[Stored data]

━━━━━━━━

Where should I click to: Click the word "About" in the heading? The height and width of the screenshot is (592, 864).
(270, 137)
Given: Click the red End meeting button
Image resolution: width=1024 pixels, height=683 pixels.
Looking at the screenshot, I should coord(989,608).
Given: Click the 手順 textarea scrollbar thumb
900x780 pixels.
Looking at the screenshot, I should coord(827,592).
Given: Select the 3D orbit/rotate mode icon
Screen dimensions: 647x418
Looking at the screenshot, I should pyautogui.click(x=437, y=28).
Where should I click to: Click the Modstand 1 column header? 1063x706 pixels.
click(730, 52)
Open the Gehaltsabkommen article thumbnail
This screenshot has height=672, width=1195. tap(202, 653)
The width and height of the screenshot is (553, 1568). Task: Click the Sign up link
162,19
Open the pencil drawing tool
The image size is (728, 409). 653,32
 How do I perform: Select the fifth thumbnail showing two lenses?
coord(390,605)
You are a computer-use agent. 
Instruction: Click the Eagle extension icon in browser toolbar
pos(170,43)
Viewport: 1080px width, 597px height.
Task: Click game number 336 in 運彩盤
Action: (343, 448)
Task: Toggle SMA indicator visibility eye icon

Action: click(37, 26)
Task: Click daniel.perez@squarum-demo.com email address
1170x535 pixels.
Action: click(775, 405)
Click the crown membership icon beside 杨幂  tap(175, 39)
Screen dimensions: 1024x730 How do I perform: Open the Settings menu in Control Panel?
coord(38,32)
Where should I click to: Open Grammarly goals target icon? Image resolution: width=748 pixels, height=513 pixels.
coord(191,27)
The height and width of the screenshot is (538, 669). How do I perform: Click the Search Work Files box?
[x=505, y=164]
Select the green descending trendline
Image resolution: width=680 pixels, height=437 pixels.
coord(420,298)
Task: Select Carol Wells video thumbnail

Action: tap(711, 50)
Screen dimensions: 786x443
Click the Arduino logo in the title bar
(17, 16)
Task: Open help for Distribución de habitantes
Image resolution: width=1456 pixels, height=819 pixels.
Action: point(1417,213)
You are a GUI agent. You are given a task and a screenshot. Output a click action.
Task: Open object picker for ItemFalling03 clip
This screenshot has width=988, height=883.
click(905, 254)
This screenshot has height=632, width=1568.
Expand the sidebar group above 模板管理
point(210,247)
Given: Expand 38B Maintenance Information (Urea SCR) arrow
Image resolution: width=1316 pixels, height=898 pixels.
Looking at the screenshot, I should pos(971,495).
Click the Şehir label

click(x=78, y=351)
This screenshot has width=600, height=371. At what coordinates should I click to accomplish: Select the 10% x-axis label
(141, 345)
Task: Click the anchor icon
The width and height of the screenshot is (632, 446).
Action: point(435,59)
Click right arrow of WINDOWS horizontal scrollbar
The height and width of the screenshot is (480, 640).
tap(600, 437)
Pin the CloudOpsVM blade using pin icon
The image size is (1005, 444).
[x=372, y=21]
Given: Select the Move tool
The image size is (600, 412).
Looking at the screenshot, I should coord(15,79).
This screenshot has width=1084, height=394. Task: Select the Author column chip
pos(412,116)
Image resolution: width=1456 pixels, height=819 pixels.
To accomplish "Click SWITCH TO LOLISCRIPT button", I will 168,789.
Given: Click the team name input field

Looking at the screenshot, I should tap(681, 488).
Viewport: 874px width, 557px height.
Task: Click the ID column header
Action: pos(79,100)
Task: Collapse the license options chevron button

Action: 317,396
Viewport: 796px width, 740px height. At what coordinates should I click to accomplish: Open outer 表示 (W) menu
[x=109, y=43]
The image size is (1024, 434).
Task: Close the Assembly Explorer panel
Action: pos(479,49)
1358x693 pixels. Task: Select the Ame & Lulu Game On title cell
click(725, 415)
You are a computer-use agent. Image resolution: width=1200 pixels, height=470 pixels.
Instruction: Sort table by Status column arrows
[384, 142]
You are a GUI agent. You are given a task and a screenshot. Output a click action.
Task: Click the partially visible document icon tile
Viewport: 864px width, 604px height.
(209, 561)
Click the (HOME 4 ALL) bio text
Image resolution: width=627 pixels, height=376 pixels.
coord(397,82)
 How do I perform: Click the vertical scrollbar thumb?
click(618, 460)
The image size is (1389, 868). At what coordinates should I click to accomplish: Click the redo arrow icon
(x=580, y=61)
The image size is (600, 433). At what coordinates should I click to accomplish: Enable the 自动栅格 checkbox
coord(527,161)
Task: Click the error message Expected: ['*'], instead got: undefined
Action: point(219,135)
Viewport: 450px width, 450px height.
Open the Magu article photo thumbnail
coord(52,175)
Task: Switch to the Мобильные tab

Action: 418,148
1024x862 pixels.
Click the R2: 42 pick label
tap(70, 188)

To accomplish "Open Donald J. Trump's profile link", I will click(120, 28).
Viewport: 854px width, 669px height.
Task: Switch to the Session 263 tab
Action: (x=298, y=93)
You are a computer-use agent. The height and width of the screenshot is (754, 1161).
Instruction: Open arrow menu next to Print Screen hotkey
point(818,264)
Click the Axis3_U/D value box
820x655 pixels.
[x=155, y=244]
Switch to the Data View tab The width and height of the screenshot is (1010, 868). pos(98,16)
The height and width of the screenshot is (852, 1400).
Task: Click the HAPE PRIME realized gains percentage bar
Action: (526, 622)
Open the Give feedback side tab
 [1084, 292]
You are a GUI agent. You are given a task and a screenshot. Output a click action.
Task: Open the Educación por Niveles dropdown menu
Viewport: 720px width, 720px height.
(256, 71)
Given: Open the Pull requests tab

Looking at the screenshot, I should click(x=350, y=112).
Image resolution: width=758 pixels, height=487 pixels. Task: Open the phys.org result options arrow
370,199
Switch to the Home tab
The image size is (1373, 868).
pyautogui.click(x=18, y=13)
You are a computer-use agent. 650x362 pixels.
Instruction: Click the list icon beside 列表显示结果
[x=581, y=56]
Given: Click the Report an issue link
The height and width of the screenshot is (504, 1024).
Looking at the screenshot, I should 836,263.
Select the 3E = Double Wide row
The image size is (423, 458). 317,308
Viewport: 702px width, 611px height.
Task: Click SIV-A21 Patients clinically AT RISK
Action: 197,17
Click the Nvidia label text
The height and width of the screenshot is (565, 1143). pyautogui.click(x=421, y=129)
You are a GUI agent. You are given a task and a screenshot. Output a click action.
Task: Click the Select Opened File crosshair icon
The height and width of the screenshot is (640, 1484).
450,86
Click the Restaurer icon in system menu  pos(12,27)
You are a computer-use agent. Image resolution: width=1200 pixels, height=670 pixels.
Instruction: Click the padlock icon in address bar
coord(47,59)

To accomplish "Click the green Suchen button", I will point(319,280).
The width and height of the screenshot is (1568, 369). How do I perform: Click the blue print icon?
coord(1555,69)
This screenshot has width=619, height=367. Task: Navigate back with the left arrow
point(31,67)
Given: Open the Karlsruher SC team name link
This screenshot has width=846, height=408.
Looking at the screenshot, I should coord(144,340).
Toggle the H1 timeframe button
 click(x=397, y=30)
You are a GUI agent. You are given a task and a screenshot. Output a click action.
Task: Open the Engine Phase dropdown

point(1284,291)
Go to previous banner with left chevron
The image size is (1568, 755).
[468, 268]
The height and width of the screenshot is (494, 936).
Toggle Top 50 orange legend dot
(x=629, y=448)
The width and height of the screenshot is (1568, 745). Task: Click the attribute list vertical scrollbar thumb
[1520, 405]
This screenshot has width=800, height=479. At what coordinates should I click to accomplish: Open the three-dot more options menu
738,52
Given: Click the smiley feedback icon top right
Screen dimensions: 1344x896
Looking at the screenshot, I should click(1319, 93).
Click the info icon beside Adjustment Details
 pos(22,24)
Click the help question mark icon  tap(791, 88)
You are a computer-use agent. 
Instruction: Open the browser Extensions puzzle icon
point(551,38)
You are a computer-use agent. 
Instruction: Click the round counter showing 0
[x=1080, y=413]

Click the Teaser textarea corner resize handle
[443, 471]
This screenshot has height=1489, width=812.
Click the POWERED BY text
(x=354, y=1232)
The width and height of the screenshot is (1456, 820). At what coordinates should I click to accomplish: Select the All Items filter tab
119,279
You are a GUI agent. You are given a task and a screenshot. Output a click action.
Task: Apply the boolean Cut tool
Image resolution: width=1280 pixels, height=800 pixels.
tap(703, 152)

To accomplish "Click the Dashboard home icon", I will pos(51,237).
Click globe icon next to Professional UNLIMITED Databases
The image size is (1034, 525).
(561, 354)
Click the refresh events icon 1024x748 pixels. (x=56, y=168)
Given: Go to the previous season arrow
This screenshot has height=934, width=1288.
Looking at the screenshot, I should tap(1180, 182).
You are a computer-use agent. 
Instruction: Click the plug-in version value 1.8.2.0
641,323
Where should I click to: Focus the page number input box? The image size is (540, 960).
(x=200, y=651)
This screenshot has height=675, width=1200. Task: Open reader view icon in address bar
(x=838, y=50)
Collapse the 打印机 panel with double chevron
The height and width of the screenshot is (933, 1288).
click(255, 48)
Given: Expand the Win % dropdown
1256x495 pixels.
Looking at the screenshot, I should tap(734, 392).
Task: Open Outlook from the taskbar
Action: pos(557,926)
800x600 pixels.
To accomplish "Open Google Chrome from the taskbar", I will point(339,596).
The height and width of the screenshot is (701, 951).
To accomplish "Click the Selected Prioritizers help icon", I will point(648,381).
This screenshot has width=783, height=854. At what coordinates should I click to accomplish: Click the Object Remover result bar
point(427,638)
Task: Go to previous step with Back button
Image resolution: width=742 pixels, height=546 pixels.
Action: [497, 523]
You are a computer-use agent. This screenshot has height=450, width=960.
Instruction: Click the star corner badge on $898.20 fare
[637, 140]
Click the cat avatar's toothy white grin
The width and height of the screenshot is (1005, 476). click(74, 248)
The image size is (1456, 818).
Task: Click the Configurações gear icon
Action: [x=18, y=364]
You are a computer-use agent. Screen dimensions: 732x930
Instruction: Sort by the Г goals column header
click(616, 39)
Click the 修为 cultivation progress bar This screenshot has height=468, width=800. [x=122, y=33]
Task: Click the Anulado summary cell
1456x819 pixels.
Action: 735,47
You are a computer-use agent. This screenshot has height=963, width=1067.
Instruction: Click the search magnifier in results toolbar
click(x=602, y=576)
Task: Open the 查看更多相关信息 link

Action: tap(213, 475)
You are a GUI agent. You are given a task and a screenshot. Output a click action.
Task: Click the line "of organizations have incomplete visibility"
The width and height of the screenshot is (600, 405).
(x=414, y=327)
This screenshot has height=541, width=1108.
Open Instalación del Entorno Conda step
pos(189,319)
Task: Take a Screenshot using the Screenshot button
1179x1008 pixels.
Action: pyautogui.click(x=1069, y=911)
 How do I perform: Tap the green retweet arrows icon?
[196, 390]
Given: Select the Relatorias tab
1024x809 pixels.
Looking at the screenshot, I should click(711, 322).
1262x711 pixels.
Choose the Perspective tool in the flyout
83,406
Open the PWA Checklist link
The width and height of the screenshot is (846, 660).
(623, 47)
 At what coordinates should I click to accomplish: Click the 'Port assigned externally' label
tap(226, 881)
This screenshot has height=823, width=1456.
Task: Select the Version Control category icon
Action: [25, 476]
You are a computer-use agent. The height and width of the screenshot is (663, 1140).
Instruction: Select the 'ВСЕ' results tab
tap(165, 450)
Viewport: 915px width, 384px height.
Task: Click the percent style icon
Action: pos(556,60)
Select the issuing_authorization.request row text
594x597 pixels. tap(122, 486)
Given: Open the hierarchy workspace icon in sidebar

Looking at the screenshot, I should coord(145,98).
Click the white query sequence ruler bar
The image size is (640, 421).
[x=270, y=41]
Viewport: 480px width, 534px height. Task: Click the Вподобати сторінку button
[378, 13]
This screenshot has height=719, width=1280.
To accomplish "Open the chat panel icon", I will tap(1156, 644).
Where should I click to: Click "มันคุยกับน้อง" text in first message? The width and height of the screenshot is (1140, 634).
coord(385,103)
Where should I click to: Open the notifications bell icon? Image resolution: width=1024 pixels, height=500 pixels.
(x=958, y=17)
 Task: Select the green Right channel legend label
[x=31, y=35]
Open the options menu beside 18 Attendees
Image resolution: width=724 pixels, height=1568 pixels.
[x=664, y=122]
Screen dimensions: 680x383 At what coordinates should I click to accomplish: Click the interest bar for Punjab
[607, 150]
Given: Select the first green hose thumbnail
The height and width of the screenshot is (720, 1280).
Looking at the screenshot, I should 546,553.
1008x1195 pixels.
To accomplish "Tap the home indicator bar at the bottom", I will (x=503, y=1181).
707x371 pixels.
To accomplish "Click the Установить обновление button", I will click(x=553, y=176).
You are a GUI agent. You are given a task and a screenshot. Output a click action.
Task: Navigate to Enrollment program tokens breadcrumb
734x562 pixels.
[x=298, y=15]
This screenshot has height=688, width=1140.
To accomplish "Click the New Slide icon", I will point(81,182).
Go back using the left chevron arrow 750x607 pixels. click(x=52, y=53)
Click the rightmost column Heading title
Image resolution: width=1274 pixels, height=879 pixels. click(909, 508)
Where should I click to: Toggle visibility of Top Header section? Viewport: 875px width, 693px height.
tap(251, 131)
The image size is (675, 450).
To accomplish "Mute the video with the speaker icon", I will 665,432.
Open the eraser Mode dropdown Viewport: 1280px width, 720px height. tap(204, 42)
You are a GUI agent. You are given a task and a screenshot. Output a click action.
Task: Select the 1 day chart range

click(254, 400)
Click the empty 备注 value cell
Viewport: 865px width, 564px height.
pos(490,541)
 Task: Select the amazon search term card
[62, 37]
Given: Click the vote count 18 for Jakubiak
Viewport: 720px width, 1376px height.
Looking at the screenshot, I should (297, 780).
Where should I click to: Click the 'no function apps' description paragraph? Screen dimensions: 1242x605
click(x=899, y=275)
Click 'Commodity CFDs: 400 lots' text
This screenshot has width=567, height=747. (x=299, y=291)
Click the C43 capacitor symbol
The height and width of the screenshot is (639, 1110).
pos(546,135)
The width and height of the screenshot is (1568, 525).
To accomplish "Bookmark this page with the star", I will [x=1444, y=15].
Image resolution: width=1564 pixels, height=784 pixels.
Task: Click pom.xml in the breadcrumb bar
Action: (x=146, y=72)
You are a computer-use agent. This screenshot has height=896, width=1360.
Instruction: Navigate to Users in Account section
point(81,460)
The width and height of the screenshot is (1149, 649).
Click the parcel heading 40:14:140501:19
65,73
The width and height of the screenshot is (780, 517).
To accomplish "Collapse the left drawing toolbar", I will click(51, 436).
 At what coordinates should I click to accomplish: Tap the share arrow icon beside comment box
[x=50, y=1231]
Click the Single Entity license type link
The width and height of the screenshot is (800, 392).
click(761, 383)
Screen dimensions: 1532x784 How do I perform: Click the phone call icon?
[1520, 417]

━━━━━━━━

• [Requirement]:
Write out, from the lines above, only those from the line with "Task: Open the Educación" to the line with "Given: Click the Report an issue link", exactly as given, including the first and the last.

• [Written answer]:
Task: Open the Educación por Niveles dropdown menu
Viewport: 720px width, 720px height.
(256, 71)
Given: Open the Pull requests tab

Looking at the screenshot, I should click(x=350, y=112).
Image resolution: width=758 pixels, height=487 pixels. Task: Open the phys.org result options arrow
370,199
Switch to the Home tab
The image size is (1373, 868).
pyautogui.click(x=18, y=13)
You are a computer-use agent. 650x362 pixels.
Instruction: Click the list icon beside 列表显示结果
[x=581, y=56]
Given: Click the Report an issue link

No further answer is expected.